╔══
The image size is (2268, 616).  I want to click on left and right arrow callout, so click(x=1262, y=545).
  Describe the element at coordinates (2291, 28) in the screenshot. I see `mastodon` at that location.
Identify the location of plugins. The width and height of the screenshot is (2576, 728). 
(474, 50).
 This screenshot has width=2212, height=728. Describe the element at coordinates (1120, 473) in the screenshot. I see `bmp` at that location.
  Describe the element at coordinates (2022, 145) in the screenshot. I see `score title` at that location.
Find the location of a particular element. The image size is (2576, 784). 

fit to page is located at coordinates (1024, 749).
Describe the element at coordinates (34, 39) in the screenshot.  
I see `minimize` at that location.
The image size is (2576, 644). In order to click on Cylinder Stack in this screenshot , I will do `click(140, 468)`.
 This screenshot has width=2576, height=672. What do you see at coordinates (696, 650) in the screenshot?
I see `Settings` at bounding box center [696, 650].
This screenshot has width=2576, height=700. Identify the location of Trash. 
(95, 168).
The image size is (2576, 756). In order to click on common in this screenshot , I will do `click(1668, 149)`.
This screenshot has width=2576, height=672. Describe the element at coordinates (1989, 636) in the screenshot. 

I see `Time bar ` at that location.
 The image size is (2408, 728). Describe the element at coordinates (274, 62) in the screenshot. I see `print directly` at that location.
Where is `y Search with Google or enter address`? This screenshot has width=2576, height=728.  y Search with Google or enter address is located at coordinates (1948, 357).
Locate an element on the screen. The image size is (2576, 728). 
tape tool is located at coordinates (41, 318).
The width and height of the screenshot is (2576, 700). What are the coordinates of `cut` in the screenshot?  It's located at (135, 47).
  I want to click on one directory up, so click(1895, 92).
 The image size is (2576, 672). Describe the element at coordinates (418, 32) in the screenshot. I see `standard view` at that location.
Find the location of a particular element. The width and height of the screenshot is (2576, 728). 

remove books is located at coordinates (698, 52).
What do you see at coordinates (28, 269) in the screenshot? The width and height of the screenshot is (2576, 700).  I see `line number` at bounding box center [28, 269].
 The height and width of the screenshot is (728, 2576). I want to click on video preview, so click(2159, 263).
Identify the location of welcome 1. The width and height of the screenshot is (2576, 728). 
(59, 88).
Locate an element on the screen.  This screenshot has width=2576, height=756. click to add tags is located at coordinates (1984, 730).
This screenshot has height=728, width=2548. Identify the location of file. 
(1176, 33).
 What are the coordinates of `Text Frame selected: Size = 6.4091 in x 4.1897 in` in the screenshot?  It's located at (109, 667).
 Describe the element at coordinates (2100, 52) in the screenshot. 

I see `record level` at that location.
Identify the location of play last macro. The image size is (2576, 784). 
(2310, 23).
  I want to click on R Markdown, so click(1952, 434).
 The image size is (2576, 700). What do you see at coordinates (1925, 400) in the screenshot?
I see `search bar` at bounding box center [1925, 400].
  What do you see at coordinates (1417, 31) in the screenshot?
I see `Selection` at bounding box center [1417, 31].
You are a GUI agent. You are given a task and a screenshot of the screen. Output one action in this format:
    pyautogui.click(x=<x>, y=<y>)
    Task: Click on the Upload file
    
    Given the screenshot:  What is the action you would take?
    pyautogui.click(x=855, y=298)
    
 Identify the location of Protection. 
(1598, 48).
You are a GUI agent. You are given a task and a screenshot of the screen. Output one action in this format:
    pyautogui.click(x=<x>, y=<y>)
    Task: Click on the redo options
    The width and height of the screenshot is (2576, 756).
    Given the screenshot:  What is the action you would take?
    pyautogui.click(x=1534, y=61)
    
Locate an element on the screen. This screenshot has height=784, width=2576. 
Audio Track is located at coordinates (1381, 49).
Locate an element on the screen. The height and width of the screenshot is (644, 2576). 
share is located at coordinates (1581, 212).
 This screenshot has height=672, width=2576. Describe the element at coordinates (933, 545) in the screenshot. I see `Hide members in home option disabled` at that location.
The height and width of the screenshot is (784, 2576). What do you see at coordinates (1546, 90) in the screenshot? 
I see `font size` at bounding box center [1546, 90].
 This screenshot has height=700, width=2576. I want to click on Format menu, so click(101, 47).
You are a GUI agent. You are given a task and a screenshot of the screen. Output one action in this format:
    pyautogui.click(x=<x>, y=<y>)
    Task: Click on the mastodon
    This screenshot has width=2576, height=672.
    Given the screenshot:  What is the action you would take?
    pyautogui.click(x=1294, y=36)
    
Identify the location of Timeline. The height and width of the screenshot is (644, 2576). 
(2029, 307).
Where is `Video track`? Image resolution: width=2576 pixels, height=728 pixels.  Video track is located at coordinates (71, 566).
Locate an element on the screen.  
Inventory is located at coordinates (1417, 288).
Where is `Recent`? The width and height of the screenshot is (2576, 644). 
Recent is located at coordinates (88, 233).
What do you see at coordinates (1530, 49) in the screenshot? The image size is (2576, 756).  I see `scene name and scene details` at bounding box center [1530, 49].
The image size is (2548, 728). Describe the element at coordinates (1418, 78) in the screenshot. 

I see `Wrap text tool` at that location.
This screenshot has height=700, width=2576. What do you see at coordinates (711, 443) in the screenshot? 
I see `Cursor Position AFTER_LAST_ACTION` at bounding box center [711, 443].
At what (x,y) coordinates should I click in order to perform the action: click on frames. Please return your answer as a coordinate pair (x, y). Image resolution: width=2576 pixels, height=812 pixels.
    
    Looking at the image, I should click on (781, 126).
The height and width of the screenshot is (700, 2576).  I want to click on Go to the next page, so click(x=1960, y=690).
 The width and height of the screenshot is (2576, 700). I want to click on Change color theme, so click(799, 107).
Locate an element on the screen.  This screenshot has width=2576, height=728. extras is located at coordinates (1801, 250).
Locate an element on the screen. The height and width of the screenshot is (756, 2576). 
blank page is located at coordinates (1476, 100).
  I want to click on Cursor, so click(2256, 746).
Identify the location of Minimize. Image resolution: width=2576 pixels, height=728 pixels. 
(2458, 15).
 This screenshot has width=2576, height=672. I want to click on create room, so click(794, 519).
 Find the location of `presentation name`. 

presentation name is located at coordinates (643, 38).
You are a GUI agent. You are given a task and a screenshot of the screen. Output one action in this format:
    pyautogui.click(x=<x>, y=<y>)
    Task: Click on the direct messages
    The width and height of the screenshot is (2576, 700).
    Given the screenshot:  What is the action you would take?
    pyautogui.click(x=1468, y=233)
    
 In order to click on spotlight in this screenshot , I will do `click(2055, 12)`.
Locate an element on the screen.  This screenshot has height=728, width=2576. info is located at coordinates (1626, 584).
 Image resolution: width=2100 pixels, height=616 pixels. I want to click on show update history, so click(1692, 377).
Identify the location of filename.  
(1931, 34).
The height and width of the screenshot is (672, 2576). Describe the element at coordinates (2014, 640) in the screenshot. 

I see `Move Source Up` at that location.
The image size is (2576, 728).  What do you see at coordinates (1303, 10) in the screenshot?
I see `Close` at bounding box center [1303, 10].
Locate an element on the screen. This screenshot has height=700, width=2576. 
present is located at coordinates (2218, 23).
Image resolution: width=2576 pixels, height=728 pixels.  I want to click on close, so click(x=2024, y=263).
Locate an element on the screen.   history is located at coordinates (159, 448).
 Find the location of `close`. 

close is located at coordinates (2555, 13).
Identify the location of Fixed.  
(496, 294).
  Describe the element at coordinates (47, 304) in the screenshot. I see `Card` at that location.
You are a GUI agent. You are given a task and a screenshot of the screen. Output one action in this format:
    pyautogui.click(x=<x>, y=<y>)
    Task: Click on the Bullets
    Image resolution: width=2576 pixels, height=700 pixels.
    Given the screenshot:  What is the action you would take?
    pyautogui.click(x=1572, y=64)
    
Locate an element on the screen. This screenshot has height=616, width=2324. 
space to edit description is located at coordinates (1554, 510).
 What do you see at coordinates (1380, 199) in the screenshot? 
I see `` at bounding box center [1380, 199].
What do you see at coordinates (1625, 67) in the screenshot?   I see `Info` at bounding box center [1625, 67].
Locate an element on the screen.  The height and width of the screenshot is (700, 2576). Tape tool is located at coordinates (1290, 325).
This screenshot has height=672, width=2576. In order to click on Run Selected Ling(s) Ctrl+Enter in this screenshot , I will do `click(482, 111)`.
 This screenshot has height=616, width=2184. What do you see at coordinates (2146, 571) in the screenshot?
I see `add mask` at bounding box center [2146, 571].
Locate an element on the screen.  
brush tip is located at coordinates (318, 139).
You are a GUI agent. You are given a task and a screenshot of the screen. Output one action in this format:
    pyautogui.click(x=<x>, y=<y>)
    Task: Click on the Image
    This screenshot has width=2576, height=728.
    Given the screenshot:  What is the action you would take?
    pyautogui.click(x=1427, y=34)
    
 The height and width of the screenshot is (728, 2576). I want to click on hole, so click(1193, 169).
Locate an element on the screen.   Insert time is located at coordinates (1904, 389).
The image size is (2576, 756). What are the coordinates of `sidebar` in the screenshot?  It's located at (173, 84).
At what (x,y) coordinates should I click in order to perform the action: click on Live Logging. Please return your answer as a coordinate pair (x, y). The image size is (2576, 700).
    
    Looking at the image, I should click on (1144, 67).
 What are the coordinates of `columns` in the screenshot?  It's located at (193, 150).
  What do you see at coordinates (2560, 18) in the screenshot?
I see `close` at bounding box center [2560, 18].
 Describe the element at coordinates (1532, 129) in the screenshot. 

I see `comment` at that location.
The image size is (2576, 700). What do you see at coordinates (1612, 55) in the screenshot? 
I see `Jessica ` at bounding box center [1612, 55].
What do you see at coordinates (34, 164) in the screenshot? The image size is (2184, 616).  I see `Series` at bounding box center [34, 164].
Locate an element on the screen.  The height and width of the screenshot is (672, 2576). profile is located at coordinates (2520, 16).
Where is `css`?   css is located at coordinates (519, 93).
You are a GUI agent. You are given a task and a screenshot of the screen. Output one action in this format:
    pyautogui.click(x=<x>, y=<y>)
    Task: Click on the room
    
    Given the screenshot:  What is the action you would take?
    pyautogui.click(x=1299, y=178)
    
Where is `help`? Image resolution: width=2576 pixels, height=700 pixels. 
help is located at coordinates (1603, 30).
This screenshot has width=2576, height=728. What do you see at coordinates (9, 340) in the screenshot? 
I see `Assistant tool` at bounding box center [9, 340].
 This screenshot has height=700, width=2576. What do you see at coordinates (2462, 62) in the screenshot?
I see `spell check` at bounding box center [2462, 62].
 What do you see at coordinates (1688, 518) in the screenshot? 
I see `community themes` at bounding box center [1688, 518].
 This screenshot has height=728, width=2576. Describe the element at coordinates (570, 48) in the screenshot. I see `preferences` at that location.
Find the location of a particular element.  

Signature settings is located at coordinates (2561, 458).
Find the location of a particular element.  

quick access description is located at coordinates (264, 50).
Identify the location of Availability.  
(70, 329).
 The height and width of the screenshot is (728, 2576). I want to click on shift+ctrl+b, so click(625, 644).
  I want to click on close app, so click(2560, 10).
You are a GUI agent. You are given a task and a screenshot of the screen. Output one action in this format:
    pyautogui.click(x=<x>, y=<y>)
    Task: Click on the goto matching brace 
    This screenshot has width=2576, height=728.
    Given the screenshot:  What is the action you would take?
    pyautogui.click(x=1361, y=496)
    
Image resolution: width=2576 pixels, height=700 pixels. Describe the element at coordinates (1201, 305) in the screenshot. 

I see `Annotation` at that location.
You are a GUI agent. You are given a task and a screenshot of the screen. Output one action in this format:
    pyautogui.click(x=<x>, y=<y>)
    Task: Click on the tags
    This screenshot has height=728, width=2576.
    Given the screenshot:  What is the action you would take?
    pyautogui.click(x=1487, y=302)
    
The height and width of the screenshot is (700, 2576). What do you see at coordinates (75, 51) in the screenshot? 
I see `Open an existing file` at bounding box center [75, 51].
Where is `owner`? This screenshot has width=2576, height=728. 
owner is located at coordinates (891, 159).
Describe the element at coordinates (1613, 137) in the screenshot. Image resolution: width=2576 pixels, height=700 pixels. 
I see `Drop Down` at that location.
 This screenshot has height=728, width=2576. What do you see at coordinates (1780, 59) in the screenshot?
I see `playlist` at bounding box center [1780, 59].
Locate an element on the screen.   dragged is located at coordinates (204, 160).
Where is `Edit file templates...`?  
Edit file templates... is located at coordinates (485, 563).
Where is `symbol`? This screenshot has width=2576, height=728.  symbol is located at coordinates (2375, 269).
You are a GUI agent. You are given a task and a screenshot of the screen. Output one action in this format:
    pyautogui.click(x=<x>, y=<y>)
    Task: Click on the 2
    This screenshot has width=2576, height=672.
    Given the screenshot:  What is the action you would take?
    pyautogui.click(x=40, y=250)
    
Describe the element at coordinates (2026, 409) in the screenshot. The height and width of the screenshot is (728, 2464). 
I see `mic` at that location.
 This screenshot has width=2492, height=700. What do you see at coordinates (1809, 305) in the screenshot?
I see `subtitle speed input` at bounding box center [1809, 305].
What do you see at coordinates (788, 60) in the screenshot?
╚══
## Work required
Return everything from the line containing "What do you see at coordinates (1688, 518)" down to the line containing "This screenshot has height=728, width=2576. Describe", both included, with each line repeated exactly as it appears in the data.

## Finished exercise
 What do you see at coordinates (1688, 518) in the screenshot? 
I see `community themes` at bounding box center [1688, 518].
 This screenshot has height=728, width=2576. Describe the element at coordinates (570, 48) in the screenshot. I see `preferences` at that location.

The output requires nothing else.